> Task directions: A verbatim transcript of the data below is required, images omitted.

[Stored items]
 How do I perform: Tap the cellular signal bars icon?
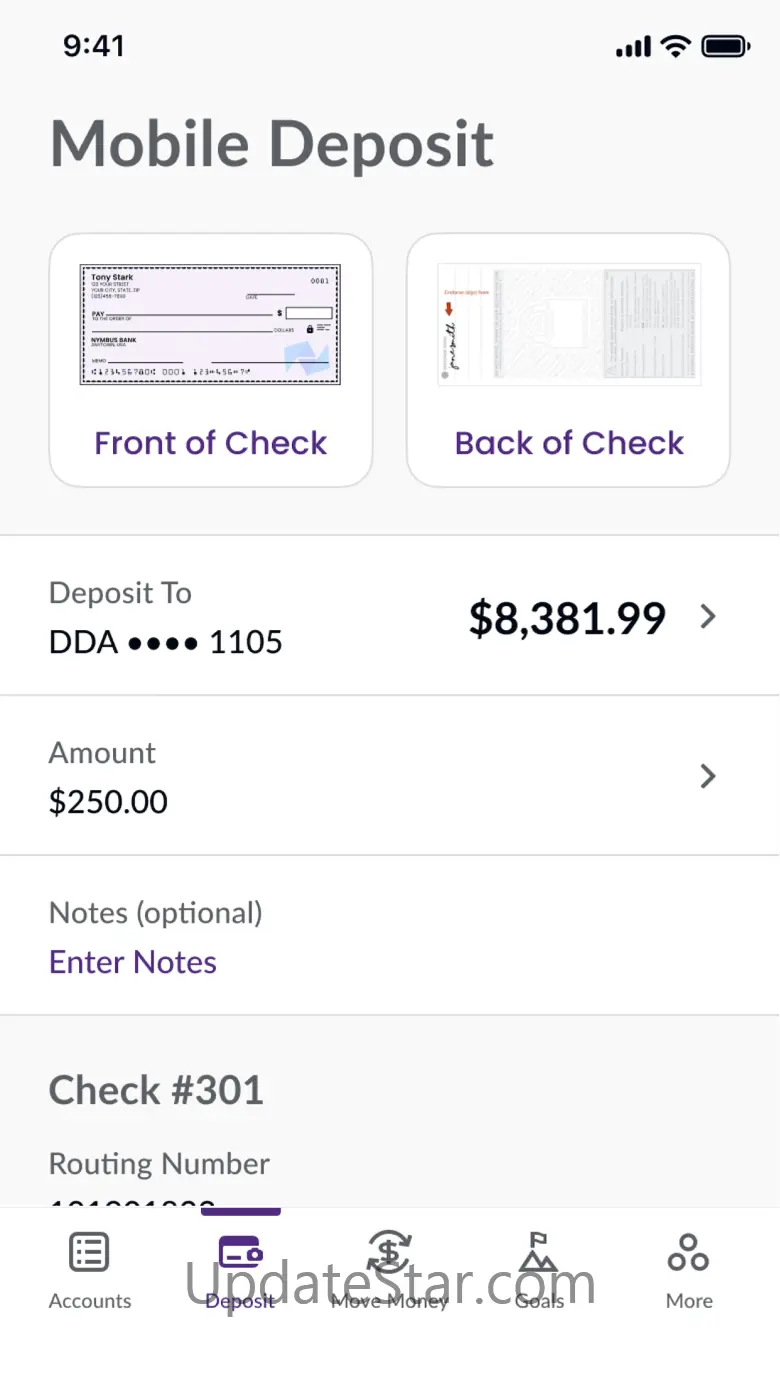(633, 46)
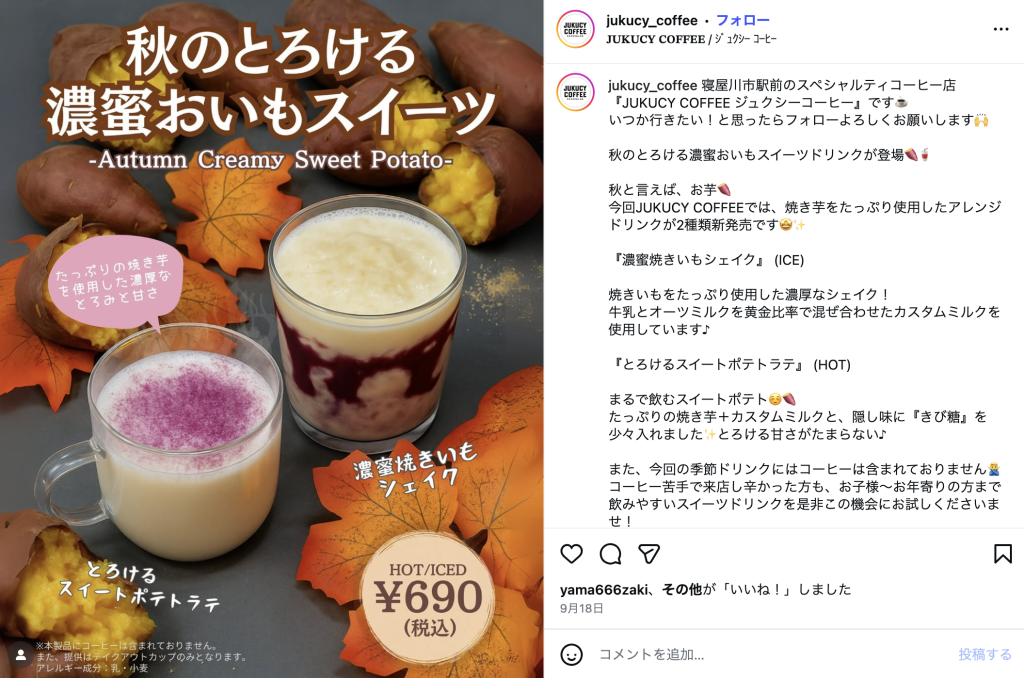Screen dimensions: 1024x678
Task: Open JUKUCY COFFEE profile avatar in header
Action: 575,29
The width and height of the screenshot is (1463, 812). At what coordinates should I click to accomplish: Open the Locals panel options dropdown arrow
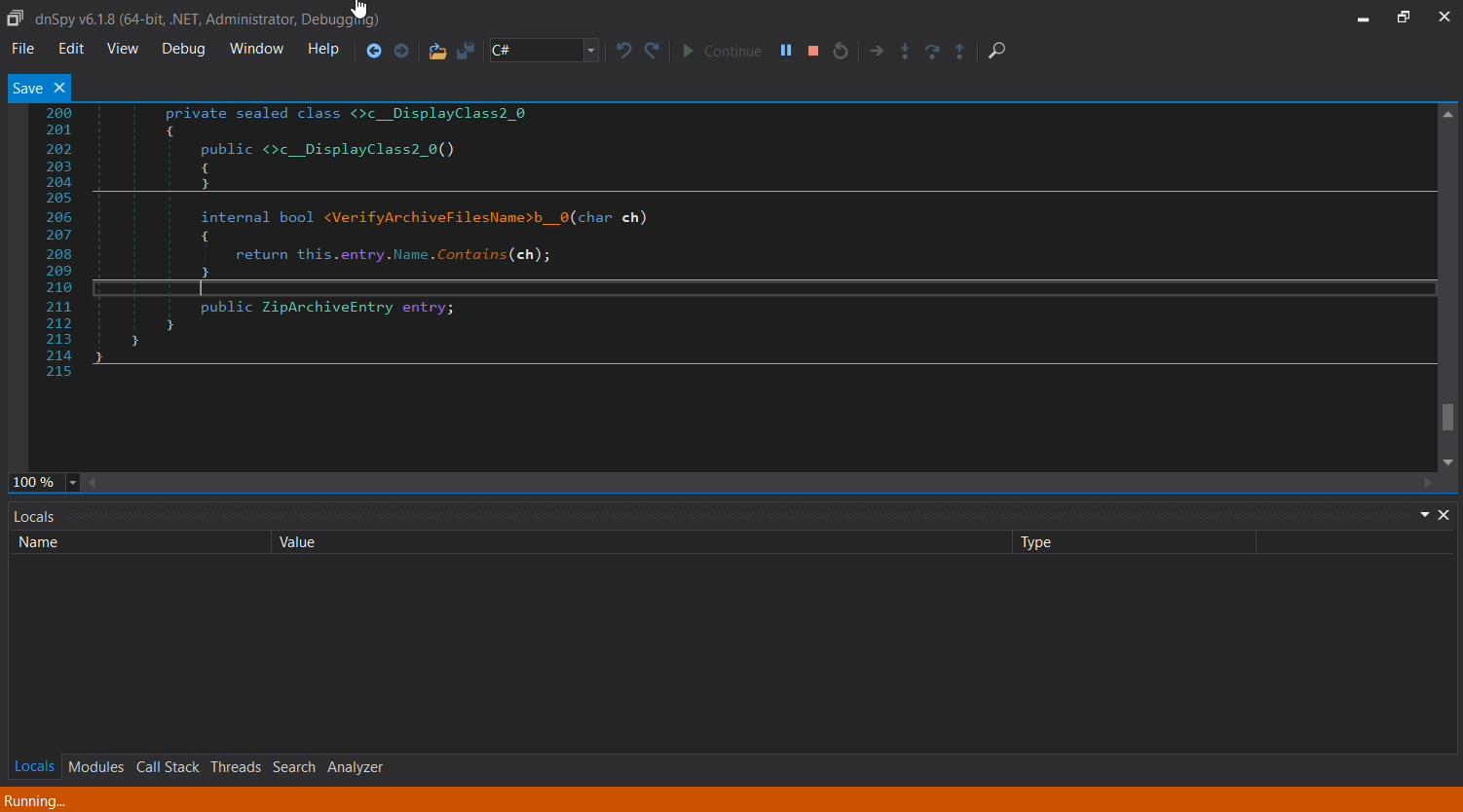tap(1425, 515)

> Reply to the exercise:
 How do I perform: Tap the cellular signal bars icon?
(633, 46)
Screen dimensions: 1024x678
Task: Open JUKUCY COFFEE profile avatar in header
Action: 575,29
The width and height of the screenshot is (1463, 812). At what coordinates should I click to accomplish: Open the Locals panel options dropdown arrow
tap(1425, 515)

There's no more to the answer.